El edificio deja de ser gris. La mayoría de sus huecos se iluminan. Observa el juego de las sombras mientras estira hacia atrás el brazo derecho para alcanzar los prismáticos.
Aún no se decide cuál puede ser el vestido que mejor se adapte al color de su pelo, a la forma de su peinado. La cena es nada menos que con el ministro. La firma definitiva de un contrato para la construcción de mil quinientos panteones de lujo en el nuevo cementerio. Estará la prensa. Sonreiré a todos. En especial al ministro, es tan atractivo.
Se retrasan, seguro que hoy las retrasa. Siempre es igual cuando está ella. Entra faltando dos minutos para cerrar. Disfruta viendo la cara de ira de la cajera. Le envidia y por eso la martiriza. Al final de cuentas, la vendedora tiene su comisión. Quisiera tener su cuerpo. Sus piernas. Su cara. Su sonrisa. Su simpatía.
Sí, es muy simpática. Bajo personalmente a pagar las facturas. Disfruto de sus ojos de noche. La tormenta en sus labios sonriendo. Gracias, señor, no importa la tardanza. Su señora es nuestro mejor cliente. Siempre lo repite. La más asquerosa. La que entra cuando vamos a cerrar. La que no tiene prisa porque sabe que no nos pagan horas extras. La puta que me hace llegar tarde a recoger a mi hijo. La bruja con bigotes. Es una bruja con el bigote depilado. Es cierto, vive en guerra con su bigote. Ella es siempre bienvenida. Tiene un gusto exquisito. Hacen tan buena pareja. ¿Será terriblemente cierto? Me gusta el pelo de la vendedora. El culo de la cajera. Los pechos de la vendedora. La cintura de la cajera. ¿Será verdad que hacemos buena pareja?
Puede que se decidiera a decirles que hace rato está decidida. Pero no, antes prefiere probar otros modelos. Ese sombrero le sienta horrible. Como su cara. Como su figura. ¿Cuál figura? Muchos billetes. Muchos billetes, uno arriba de otro, ésa es su belleza, señora.
Ahora están haciendo la nota de compra. Qué bueno es tener un marido con mucho dinero. Qué le habrá visto a esta bruja. Es encantador el sombrero, les da más brillo a sus ojos. No. No podemos nunca hacer buena pareja.
Por fin se enciende la luz del segundo piso. Están subiendo la escalera. La cajera usa ropa interior negra. La vendedora, pocas veces transparente.

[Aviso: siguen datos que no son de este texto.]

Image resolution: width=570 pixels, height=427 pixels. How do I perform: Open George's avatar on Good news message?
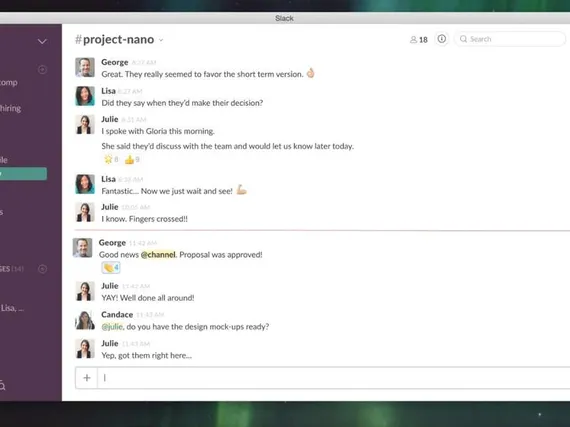point(83,248)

Lleva su mano a la bragueta. Una silueta está ya en la habitación. Siempre entra primero la vendedora, pero es la última en salir. Se maquilla antes de vestirse.
Levanta los prismáticos. Hablan. Me señalan. O tan sólo lo crees. Los pezones de la cajera asoman puntuales tras el raso blanco. Hoy cambió el color. Me sonríe. La vendedora ríe. Buena comisión te has llevado. Le besa la mejilla. Le acaricia los hombros. Esa boca. Tiene sed. Compró el modelo que peor le queda, pero es el más caro. Se besan. Nos besamos. Tomo otro sorbo de Magno.

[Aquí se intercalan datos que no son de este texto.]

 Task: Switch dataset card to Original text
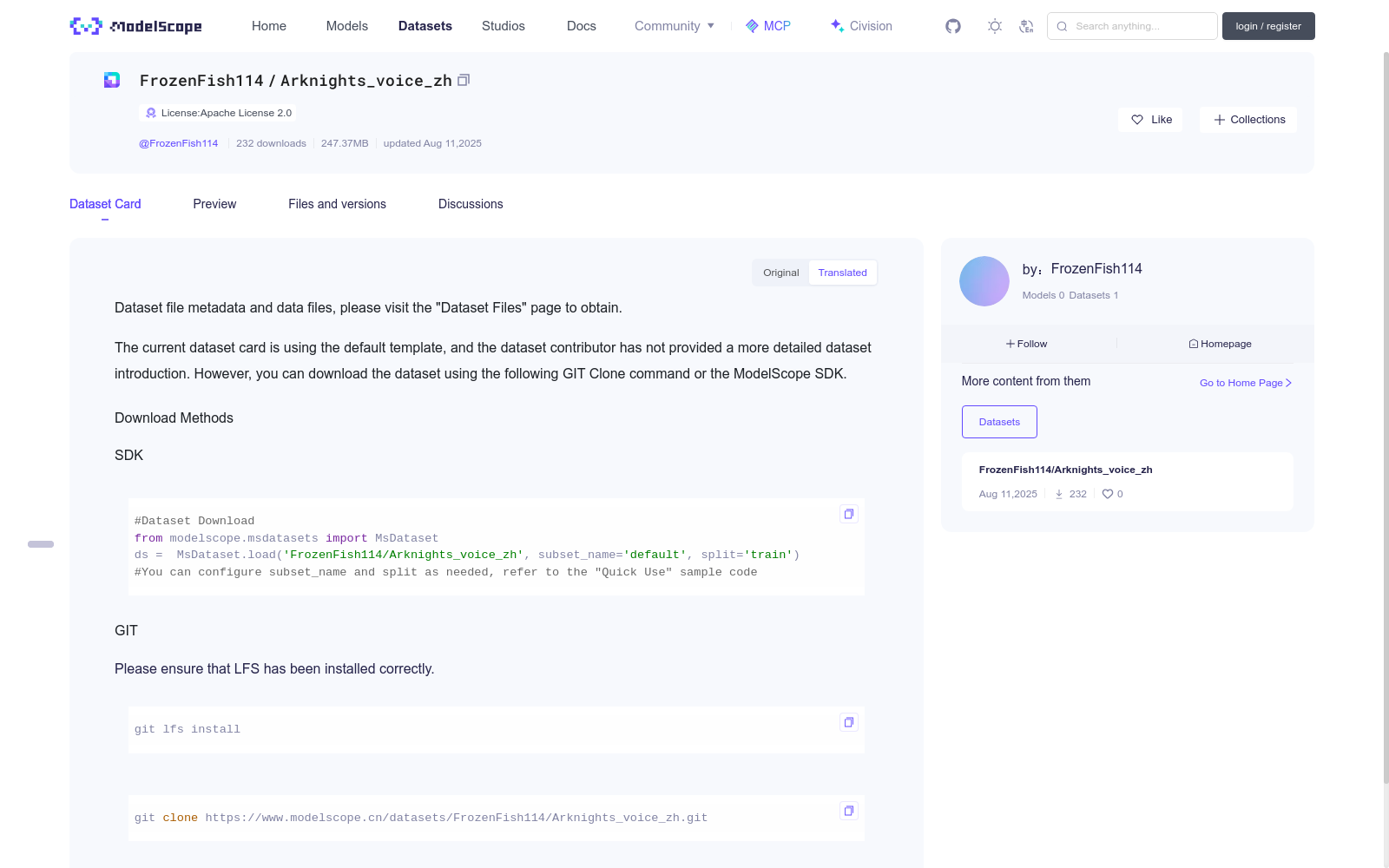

Por un momento se pierden de su vista. Todo lo veo. Vuelven en el espejo fusionadas para mirarme y reírse de mí.
La cajera hace un ademán. Ya es tarde. Las deseo a las dos por igual. No me desean. La vendedora se maquilla. Aplauden al público. Una reverencia y salen del escenario. Mi mujer, cargada de paquetes, asoma su sombrero bajo la M, cruza la calle y se dirige a la puerta de nuestro edificio. De nuestro panteón.

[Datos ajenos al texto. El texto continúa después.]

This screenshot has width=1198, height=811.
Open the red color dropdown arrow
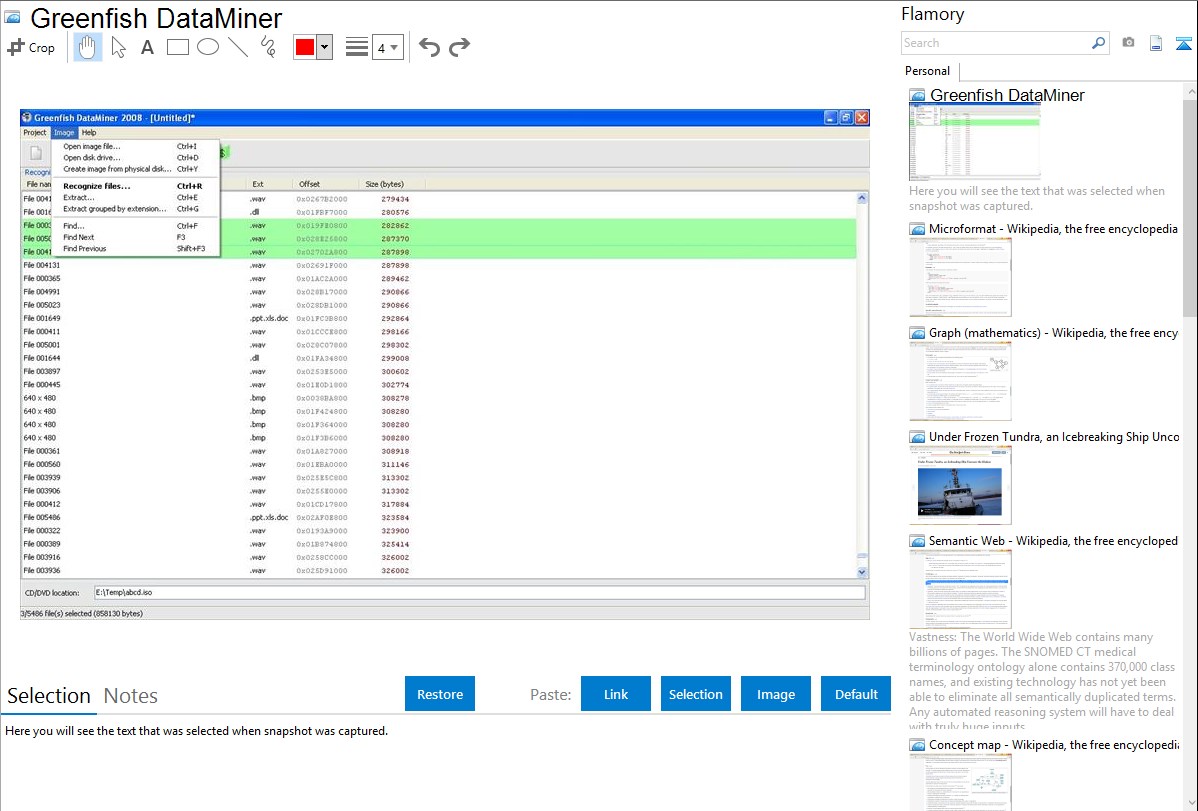324,47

Las sombras escapadas del espejo van hacia la puerta. Giro el sillón más de prisa. Se levanta con cuidado, tratando de no manchar los planos. Camina más torpe aún hacia el pequeño lavabo, junto a la nevera. Abro el grifo con la mano derecha. El agua corre alegre. Termina como todos los días cansado. Una mano lava la otra. Suena el intercomunicador de portería. La izquierda ya no tiene semen. Su señora lo espera.
Se seca. Retira la copa vacía del escritorio. Con sumo cuidado la lava. Es más tarde que de costumbre. Ajusta el nudo de la corbata. El edifico de enfrente otra vez está en penumbras. Mañana la cajera me pasará la cuenta. Me volveré a enamorar de ella. Qué guapa estás, querida. Es que he comprado todo esto. Tal vez pienses que es demasiado. No, amor, no importa. El ministro paga.